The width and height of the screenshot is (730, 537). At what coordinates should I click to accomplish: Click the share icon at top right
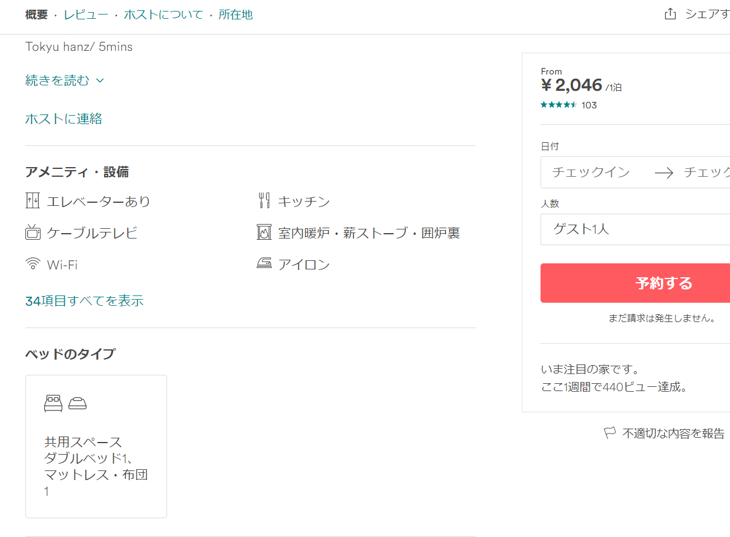[670, 15]
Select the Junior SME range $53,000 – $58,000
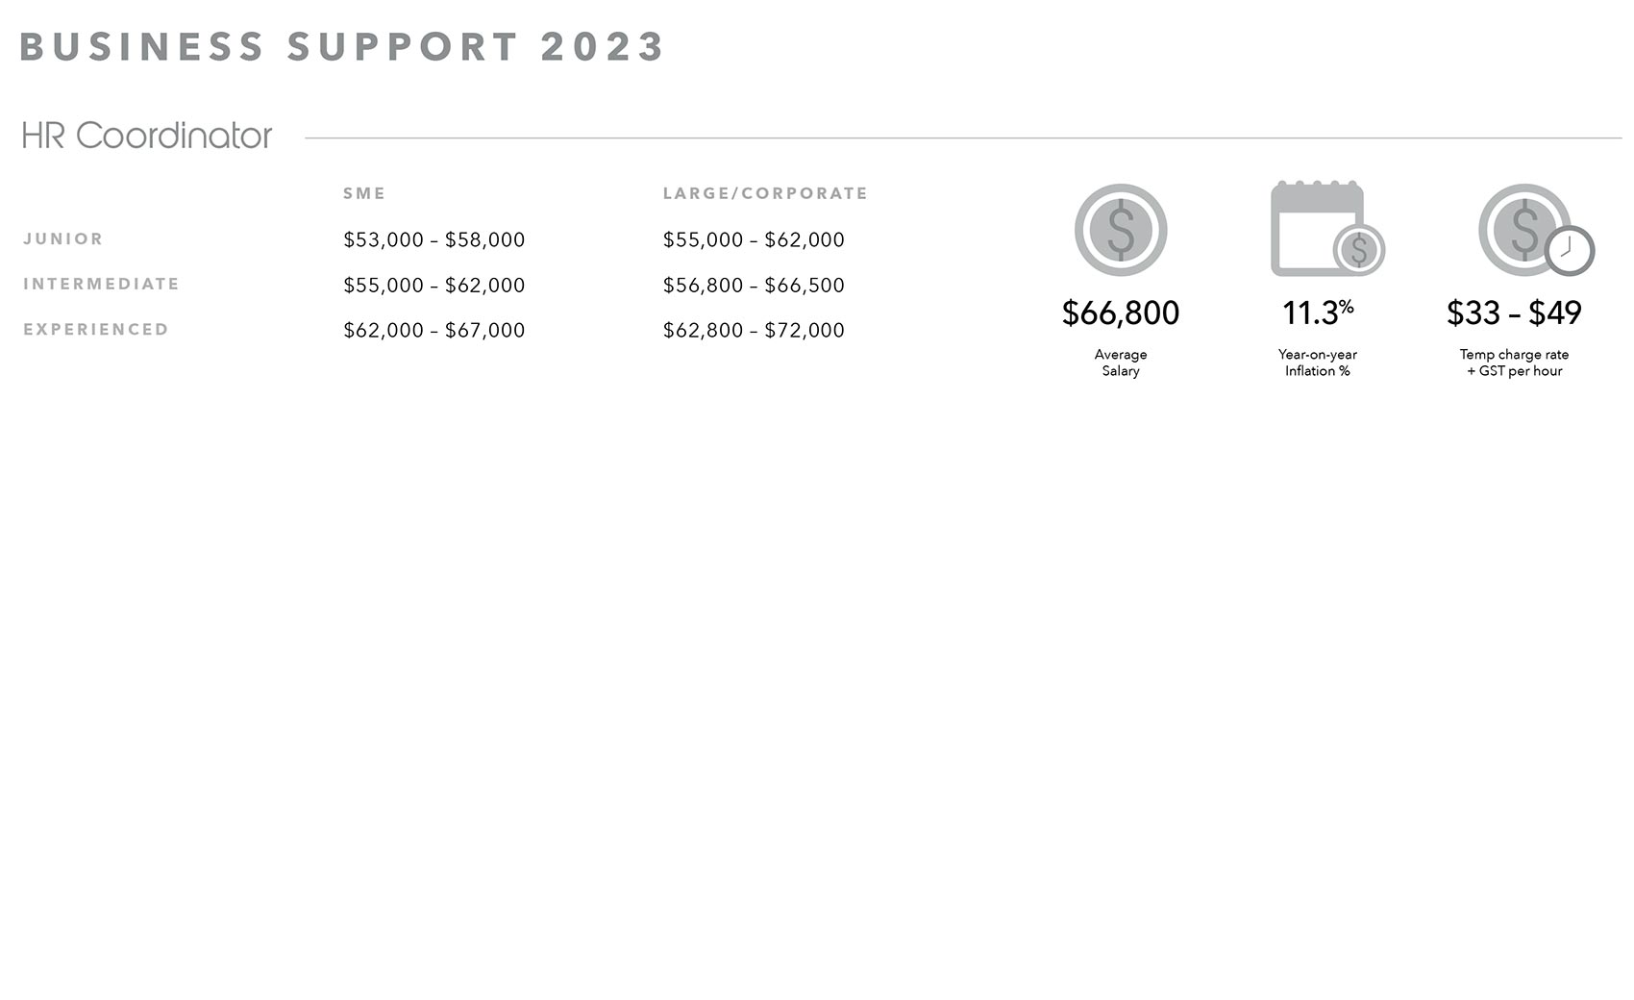This screenshot has width=1634, height=1000. [434, 239]
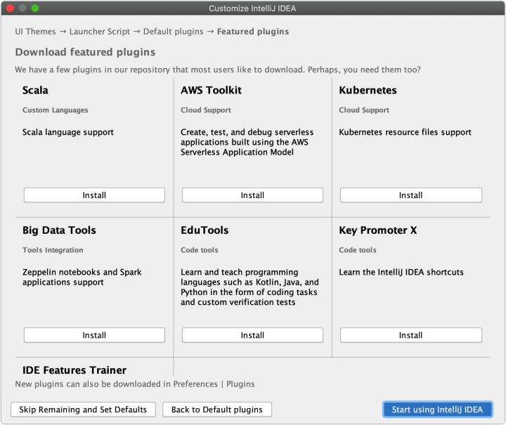The width and height of the screenshot is (506, 425).
Task: Maximize the window with green button
Action: pos(35,8)
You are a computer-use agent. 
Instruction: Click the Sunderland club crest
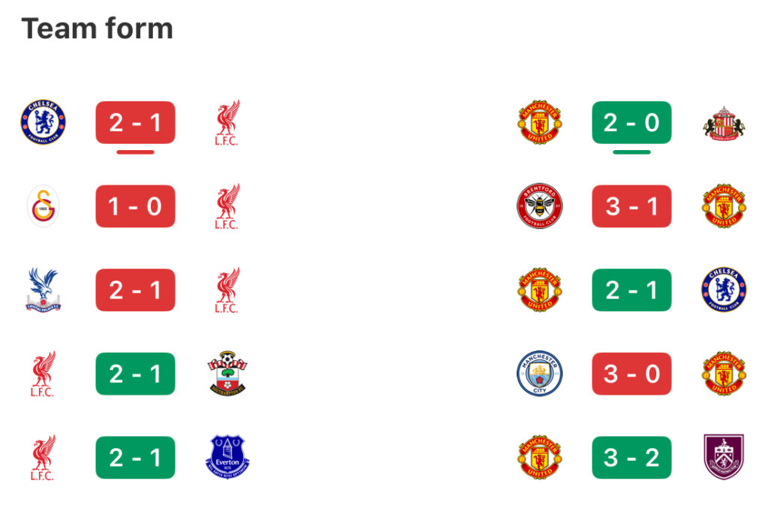pyautogui.click(x=724, y=122)
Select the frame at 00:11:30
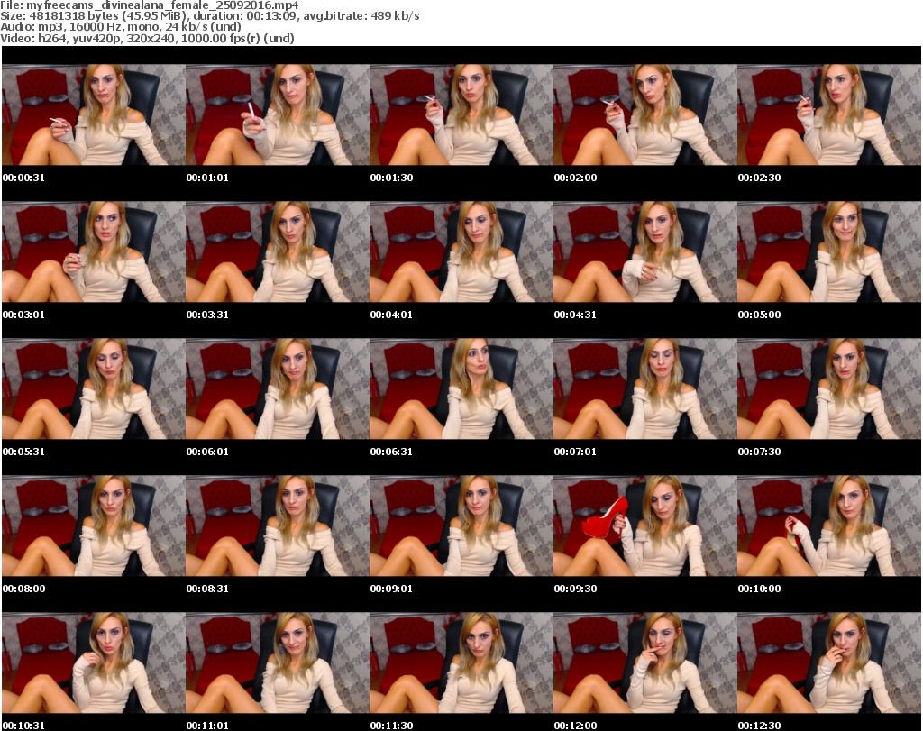This screenshot has width=923, height=731. 461,662
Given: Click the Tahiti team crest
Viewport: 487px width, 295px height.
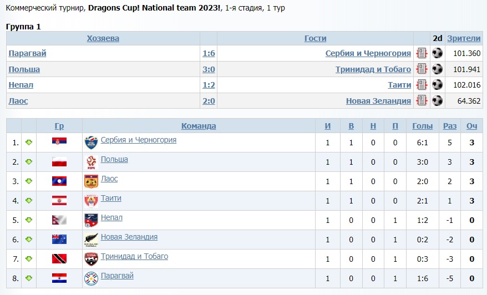Looking at the screenshot, I should click(x=91, y=201).
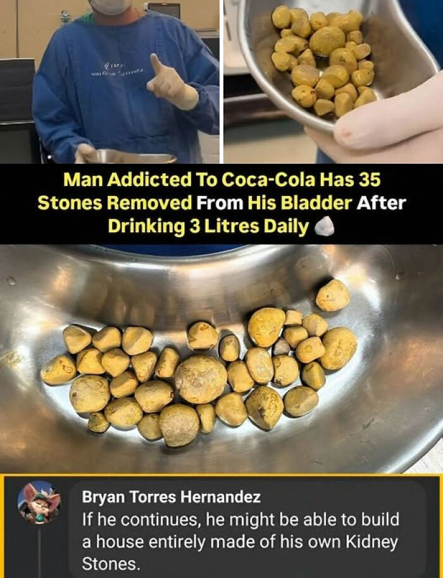The height and width of the screenshot is (578, 443).
Task: Open the top-right photo of stones in bowl
Action: pos(334,82)
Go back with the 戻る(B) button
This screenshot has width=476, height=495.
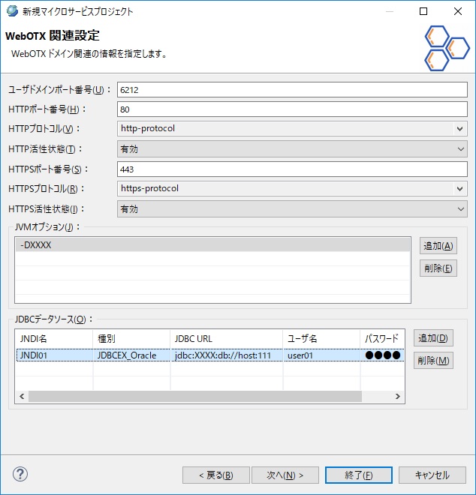(x=215, y=475)
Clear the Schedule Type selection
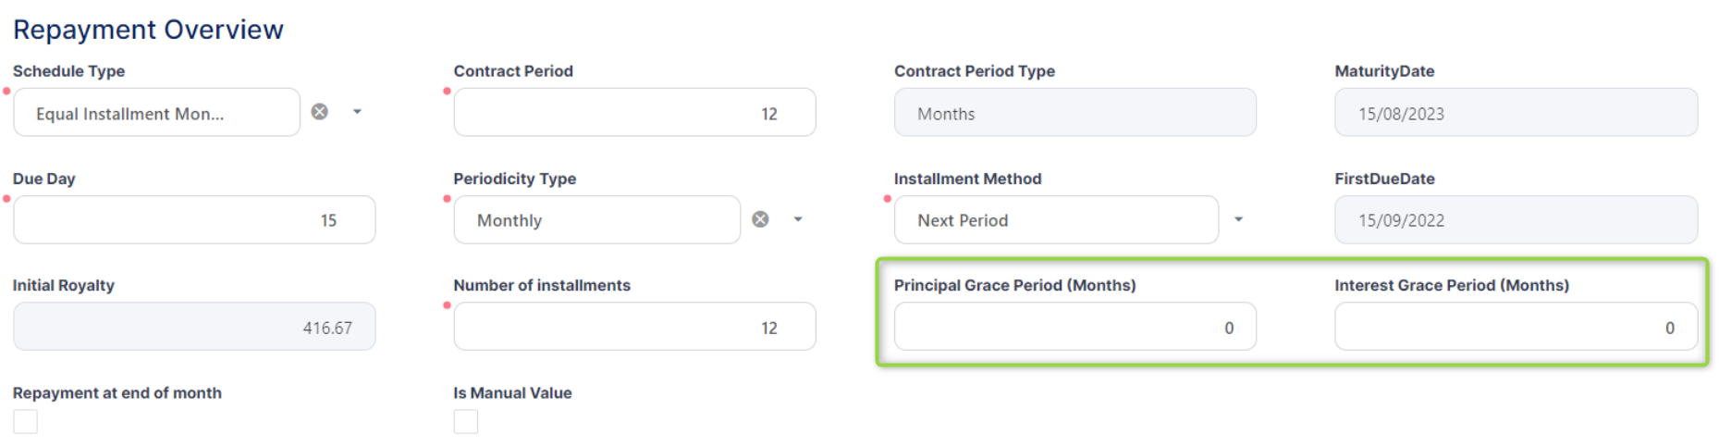Screen dimensions: 1719x447 [x=319, y=112]
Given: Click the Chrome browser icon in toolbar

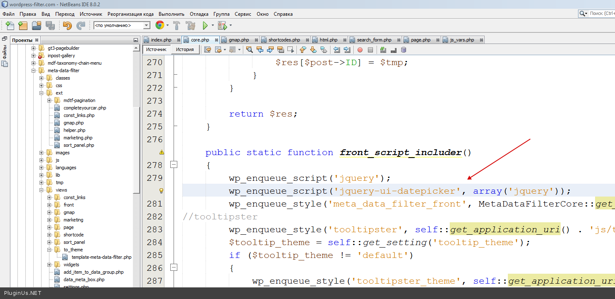Looking at the screenshot, I should (159, 26).
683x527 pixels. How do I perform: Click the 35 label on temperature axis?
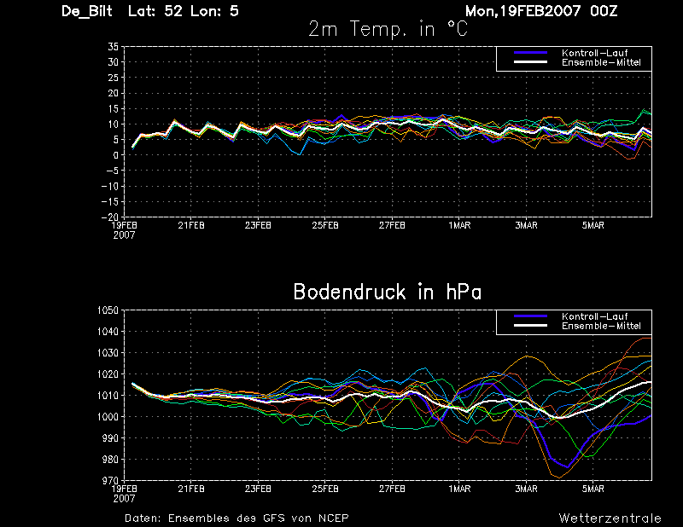pos(113,47)
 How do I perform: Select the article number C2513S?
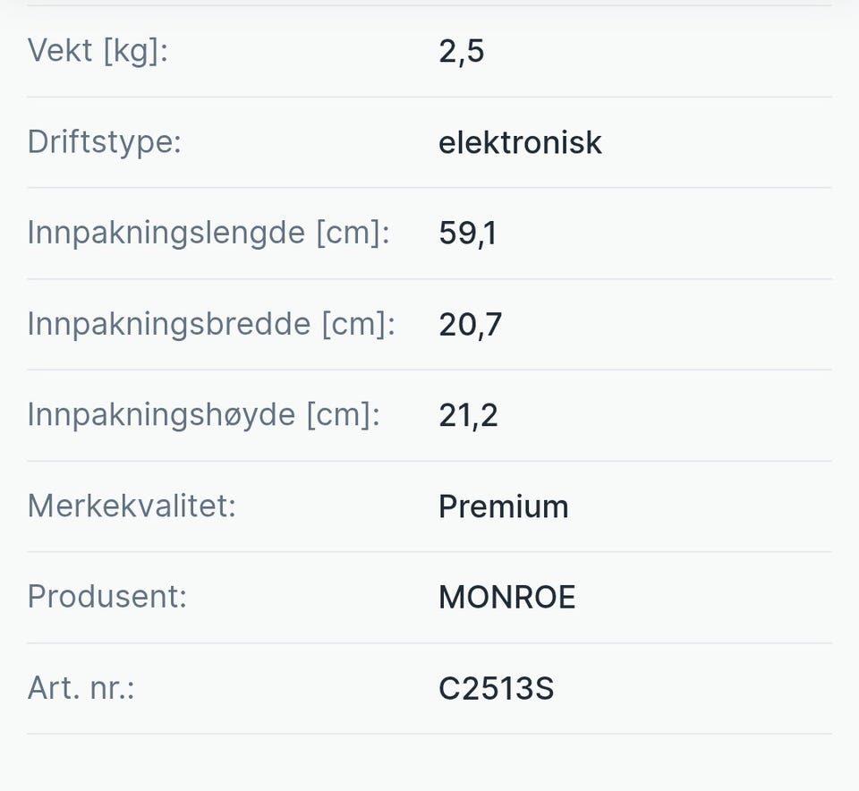coord(496,688)
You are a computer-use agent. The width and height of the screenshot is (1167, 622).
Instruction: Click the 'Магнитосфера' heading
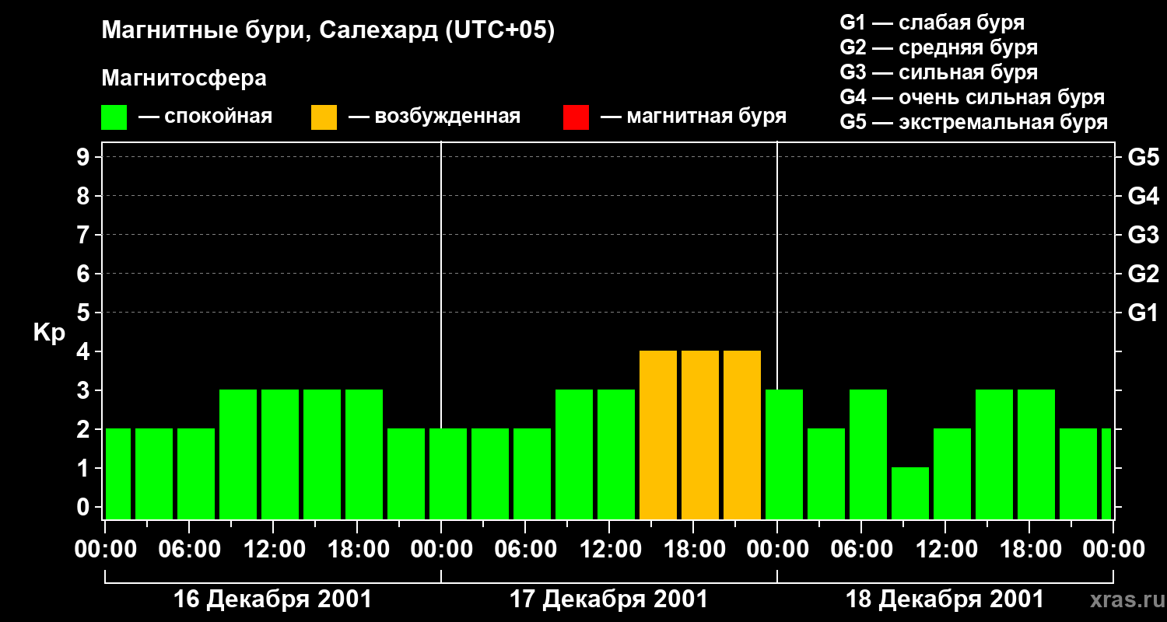coord(184,79)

--*--

The lines from the one containing "How do I perform: Select" up to and including the last line of the material above are to be given again exactly; any pictures are dropped.

* _Expected answer_:
 How do I perform: Select the article number C2513S?
coord(496,688)
You are a computer-use agent. The width and height of the screenshot is (1167, 622).
Instruction: Click the 'Магнитосфера' heading
coord(184,79)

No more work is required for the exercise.